[SOURCE EXTRACT]
....................

Posted: 16 May 2012 07:58 PM PDT

The Spark of Genius Series highlights a unique feature of startups and is made possible by Microsoft BizSpark. If you would like to have your startup considered for inclusion, please see the details here.

Name: Project Decor

Quick Pitch: A home decorating platform where users can browse and buy items.

Genius Idea: Interactive design boards let users upload photographs of their room or furniture and easily combine it with favorite designer rooms to create their own personal design.

Want a place to design your perfect room? New website Project Decor lets you pull pieces from different top-notch designers to create your dream room.

Project Decor is a home decoration platform, launching on June 15, where users can discover curated rooms by designers and find their own inspiration.

“It’s very difficult for consumers to put together a room,” co-founder Andy Appelbaum told Mashable. “Rather than tearing out pages from ELLE Decor or a design magazine only to find out the manufacturer doesn’t sell to consumers, this way users can buy the products in curated rooms.”

Say, for instance, you visit your favorite designer’s website. As much as you may love their products, it’s likely you’ll want to mix-and-match those items with products from other designers, too. Project Decor is like Pinterest for your high-end home design needs. Not only can you find your inspiration, but all the products on the site can be purchased from the site — even if the items are from different manufacturers. Find lots of decorating inspiration but unsure how to make it all match? Project Decor users can also connect you with interior decorators for start-to-finish or a la carte design services.

“It’s a collaborative way to exchange ideas,” said Saralyn Bass, vice president of digital marketing for Project Decor.

With 40 mid-level to high-end designer brands, including Knoll, Johnathan Adler and Kosta Boda — plus just under 10,000 products on the site and more being added — Project Decor is a designer home decor lover’s dream.

....................

[COMPLETE THE FOLLOWING]
**A)** For each statement, answer yes or no according to the Project Decor article, and quote the words that decide it. (i) Project Decor is set to launch on June 15. (ii) The site carries 40 designer brands. (iii) Items from different manufacturers have to be bought outside the site.
**B)** According to the Project Decor article, who is vice president of digital marketing for Project Decor?
**C)** Go on with the Project Decor article from its last sentence.
The entries that follow are separate material and are not part of the Project Decor article.

(Dataset items)
....................

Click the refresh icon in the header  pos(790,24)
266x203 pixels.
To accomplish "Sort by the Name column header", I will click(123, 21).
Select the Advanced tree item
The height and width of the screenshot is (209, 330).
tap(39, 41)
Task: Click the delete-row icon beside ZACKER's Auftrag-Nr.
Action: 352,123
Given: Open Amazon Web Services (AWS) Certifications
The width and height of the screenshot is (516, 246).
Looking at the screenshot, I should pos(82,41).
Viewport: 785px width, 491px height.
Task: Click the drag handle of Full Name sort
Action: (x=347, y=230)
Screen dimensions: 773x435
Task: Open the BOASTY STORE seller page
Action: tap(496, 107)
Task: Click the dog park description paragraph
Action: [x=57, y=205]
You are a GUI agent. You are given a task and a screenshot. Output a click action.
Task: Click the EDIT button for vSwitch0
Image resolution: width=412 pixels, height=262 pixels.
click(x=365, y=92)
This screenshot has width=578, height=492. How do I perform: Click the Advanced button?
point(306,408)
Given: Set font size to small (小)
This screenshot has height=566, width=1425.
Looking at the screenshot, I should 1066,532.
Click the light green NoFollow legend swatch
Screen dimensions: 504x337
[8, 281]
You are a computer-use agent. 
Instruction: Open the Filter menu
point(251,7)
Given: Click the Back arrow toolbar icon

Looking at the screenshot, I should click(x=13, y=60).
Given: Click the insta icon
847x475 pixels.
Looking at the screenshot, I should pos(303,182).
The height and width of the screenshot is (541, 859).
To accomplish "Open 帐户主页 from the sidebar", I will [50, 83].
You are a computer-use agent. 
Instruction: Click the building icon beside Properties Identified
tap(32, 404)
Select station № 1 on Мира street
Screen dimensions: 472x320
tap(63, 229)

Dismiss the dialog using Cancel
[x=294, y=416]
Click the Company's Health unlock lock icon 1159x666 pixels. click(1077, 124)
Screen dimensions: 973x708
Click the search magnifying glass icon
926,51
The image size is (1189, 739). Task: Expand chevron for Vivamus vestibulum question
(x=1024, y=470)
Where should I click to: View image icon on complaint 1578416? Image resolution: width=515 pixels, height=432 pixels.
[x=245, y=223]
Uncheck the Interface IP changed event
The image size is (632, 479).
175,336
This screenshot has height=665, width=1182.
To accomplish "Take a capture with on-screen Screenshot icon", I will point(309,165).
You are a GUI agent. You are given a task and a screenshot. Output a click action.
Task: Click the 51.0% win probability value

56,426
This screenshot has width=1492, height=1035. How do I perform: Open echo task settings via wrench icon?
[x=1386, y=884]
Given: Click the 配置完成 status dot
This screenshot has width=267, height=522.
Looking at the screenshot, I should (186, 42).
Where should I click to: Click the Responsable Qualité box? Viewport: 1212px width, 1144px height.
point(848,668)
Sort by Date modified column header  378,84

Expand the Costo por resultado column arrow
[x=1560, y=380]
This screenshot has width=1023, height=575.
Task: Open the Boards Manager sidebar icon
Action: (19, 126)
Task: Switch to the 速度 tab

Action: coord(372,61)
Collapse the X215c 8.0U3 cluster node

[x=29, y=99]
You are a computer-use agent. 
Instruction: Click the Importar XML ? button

....................

[PER-TASK OUTPUTS]
**A)**
(i) Yes: "launching on June 15"
(ii) Yes: "With 40 mid-level to high-end designer brands"
(iii) No: "all the products on the site can be purchased from the site — even if the items are from different manufacturers"

**B)** Saralyn Bass.

**C)**
Simply click “tear” to add a piece of furniture to your inspiration board. The site also encourages users to upload photographs of items he or she is trying to incorporate into a room. Appelbaum said the ability to share your inspiration on Facebook, Twitter and Pinterest will be woven into the site.

“The platform is meant to be collaborative,” he said. And, since decorating takes time, he said, users will be able to work through the design process with their social networks. The site is also beneficial of the designs who sell items through it.

“What were building here is a mechanic that allows them to access and monetize customers that are downstream and would have never hired them to begin with,” Applebaum said. For example, if a designer who puts together a baby room inspiration board then a user pulls an item to their own inspiration page and purchases it, that designer will be compensated.

So far, Project Decor has a staff of 15 in two offices, one in New York and one in West Port, Connecticut. The founders are Appelbaum, Cliff Sirlin and Aaron Wallace.

What do you think of Project Decor? Would you use this site? Tell us in the comments.

Photo courtesy of iStockphoto, evirgen

Series Supported by Microsoft BizSpark

Microsoft BizSpark

The Spark of Genius Series highlights a unique feature of startups and is made possible by Microsoft BizSpark, a startup program that gives you three-year access to the latest Microsoft development tools, as well as connecting you to a nationwide network of investors and incubators. There are no upfront costs, so if your business is privately owned, less than three years old, and generates less than U.S.$1 million in annual revenue, you can sign up today.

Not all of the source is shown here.